# ENTRIES SUPPLIED
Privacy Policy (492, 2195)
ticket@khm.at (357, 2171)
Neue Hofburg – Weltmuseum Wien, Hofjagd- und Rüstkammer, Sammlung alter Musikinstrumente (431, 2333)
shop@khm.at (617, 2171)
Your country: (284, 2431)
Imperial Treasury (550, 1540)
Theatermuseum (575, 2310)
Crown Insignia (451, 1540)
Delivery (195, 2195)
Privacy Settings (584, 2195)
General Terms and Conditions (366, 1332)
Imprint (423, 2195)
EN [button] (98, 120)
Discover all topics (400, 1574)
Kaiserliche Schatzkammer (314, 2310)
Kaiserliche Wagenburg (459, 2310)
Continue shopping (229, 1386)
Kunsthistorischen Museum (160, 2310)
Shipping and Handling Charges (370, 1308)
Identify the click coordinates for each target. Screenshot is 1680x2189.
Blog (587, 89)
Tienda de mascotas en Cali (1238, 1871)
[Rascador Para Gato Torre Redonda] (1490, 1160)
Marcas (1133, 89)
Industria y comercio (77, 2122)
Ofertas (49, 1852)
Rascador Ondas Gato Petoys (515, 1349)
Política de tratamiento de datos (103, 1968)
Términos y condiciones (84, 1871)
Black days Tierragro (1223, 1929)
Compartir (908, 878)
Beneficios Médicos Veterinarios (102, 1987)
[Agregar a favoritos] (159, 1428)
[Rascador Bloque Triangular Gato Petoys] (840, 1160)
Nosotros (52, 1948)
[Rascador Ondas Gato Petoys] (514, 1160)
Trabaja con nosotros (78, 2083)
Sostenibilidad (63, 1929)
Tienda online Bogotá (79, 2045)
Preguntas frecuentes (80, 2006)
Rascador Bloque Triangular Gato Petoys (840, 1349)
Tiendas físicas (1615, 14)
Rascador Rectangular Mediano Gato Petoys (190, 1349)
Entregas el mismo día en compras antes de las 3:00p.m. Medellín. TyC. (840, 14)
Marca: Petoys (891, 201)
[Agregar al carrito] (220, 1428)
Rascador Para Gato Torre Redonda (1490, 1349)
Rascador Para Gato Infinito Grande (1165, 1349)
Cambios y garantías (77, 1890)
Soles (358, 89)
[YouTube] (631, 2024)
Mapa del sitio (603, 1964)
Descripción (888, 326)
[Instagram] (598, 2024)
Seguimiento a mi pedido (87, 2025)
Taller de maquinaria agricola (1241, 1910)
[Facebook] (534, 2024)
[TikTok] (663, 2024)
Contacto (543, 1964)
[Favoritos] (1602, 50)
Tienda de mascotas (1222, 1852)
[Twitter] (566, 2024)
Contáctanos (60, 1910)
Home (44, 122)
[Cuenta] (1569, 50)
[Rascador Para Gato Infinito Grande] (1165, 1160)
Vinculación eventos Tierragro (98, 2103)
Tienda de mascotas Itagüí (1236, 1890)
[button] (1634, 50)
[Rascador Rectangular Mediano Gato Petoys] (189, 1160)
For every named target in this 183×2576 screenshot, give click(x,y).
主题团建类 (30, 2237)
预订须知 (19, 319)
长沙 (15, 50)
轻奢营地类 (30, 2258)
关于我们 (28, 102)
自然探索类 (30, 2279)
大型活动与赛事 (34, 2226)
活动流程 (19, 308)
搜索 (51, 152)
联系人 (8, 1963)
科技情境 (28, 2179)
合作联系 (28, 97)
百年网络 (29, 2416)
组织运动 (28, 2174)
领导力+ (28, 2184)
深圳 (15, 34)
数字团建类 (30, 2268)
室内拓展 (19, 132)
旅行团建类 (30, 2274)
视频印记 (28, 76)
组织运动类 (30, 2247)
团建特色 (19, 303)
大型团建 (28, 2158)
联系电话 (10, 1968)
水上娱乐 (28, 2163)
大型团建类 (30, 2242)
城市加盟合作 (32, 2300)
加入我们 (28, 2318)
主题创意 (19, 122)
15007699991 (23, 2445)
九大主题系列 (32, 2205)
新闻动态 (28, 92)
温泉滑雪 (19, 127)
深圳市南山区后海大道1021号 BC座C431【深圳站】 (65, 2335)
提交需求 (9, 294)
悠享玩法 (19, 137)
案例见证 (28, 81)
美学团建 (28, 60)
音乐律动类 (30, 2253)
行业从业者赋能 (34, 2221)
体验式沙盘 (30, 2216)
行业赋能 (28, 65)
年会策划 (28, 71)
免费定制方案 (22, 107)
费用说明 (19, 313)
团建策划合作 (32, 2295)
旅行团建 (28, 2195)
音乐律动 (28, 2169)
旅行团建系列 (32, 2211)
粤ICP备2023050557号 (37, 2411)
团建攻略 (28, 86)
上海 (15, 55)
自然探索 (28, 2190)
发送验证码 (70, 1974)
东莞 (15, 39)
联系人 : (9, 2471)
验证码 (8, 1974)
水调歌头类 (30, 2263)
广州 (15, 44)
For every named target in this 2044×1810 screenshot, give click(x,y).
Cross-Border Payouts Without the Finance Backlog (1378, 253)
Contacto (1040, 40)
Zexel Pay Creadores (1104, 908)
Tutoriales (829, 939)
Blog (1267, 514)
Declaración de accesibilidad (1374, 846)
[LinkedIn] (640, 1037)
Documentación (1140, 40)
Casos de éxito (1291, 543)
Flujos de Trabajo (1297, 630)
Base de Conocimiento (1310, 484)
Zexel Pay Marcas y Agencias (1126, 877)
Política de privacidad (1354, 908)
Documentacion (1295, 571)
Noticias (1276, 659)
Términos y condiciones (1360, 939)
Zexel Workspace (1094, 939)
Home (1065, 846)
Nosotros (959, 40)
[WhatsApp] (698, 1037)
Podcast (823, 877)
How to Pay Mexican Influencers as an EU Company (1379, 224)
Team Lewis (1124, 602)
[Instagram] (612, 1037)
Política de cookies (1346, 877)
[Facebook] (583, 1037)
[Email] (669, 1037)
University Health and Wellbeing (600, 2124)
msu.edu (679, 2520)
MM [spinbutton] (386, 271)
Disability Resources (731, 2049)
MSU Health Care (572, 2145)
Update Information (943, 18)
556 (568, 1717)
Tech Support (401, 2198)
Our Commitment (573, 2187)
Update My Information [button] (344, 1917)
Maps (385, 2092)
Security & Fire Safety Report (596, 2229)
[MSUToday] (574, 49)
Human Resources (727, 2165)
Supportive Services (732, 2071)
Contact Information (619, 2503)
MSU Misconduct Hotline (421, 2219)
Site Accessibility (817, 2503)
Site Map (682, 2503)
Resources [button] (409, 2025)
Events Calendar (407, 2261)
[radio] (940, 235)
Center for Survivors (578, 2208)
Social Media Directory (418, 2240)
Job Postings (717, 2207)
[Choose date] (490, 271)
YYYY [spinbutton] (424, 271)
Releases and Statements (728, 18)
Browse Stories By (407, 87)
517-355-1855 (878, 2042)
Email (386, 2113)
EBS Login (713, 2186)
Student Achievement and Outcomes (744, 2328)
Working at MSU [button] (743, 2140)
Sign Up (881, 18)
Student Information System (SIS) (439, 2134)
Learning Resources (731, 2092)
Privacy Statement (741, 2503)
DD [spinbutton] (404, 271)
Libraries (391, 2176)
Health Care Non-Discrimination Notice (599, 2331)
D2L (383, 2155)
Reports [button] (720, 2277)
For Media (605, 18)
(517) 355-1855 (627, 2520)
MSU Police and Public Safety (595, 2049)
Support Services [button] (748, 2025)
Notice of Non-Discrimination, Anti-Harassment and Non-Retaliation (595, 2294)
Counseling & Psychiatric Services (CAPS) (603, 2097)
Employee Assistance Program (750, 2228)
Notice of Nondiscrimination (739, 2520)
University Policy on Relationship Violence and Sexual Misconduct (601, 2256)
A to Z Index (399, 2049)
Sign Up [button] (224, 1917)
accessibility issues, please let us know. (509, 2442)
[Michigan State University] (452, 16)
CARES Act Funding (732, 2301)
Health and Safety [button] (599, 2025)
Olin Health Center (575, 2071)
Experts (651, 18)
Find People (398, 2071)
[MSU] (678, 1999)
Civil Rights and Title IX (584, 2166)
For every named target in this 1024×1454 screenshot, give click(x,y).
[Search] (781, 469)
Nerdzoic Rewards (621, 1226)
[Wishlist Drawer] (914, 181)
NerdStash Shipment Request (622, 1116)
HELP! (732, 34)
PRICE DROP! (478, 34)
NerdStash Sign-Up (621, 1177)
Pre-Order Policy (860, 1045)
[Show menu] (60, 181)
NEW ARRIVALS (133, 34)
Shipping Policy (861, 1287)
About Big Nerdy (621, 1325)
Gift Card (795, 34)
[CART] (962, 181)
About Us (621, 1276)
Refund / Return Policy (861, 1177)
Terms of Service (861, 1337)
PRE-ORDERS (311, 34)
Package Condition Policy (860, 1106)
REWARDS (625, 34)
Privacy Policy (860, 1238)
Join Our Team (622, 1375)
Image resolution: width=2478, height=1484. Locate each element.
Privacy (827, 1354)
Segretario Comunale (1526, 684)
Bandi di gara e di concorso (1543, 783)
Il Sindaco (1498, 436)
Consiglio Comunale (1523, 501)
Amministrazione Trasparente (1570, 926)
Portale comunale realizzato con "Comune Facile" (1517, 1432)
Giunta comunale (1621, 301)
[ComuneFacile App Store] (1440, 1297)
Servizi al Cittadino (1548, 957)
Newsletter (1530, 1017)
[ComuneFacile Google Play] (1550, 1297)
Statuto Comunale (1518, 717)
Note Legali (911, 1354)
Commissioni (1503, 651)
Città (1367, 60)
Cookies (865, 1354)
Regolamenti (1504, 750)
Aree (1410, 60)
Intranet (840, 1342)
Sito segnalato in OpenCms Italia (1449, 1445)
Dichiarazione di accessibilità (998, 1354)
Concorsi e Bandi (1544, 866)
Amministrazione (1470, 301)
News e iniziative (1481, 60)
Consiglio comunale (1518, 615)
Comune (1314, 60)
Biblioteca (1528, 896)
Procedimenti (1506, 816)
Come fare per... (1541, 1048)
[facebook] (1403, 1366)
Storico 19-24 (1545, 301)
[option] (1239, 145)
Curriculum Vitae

# WORK REQUIRED
Out of the listing above, reproduce exactly the lines from the one with "Update My Information [button] (344, 1917)" up to and including the one with "Olin Health Center (575, 2071)".

# SOLVED PROBLEM
Update My Information [button] (344, 1917)
Maps (385, 2092)
Security & Fire Safety Report (596, 2229)
[MSUToday] (574, 49)
Human Resources (727, 2165)
Supportive Services (732, 2071)
Contact Information (619, 2503)
MSU Misconduct Hotline (421, 2219)
Site Accessibility (817, 2503)
Site Map (682, 2503)
Resources [button] (409, 2025)
Events Calendar (407, 2261)
[radio] (940, 235)
Center for Survivors (578, 2208)
Social Media Directory (418, 2240)
Job Postings (717, 2207)
[Choose date] (490, 271)
YYYY [spinbutton] (424, 271)
Releases and Statements (728, 18)
Browse Stories By (407, 87)
517-355-1855 (878, 2042)
Email (386, 2113)
EBS Login (713, 2186)
Student Achievement and Outcomes (744, 2328)
Working at MSU [button] (743, 2140)
Sign Up (881, 18)
Student Information System (SIS) (439, 2134)
Learning Resources (731, 2092)
Privacy Statement (741, 2503)
DD [spinbutton] (404, 271)
Libraries (391, 2176)
Health Care Non-Discrimination Notice (599, 2331)
D2L (383, 2155)
Reports [button] (720, 2277)
For Media (605, 18)
(517) 355-1855 (627, 2520)
MSU Police and Public Safety (595, 2049)
Support Services [button] (748, 2025)
Notice of Non-Discrimination, Anti-Harassment and Non-Retaliation (595, 2294)
Counseling & Psychiatric Services (CAPS) (603, 2097)
Employee Assistance Program (750, 2228)
Notice of Nondiscrimination (739, 2520)
University Policy on Relationship Violence and Sexual Misconduct (601, 2256)
A to Z Index (399, 2049)
Sign Up [button] (224, 1917)
accessibility issues, please let us know. (509, 2442)
[Michigan State University] (452, 16)
CARES Act Funding (732, 2301)
Health and Safety [button] (599, 2025)
Olin Health Center (575, 2071)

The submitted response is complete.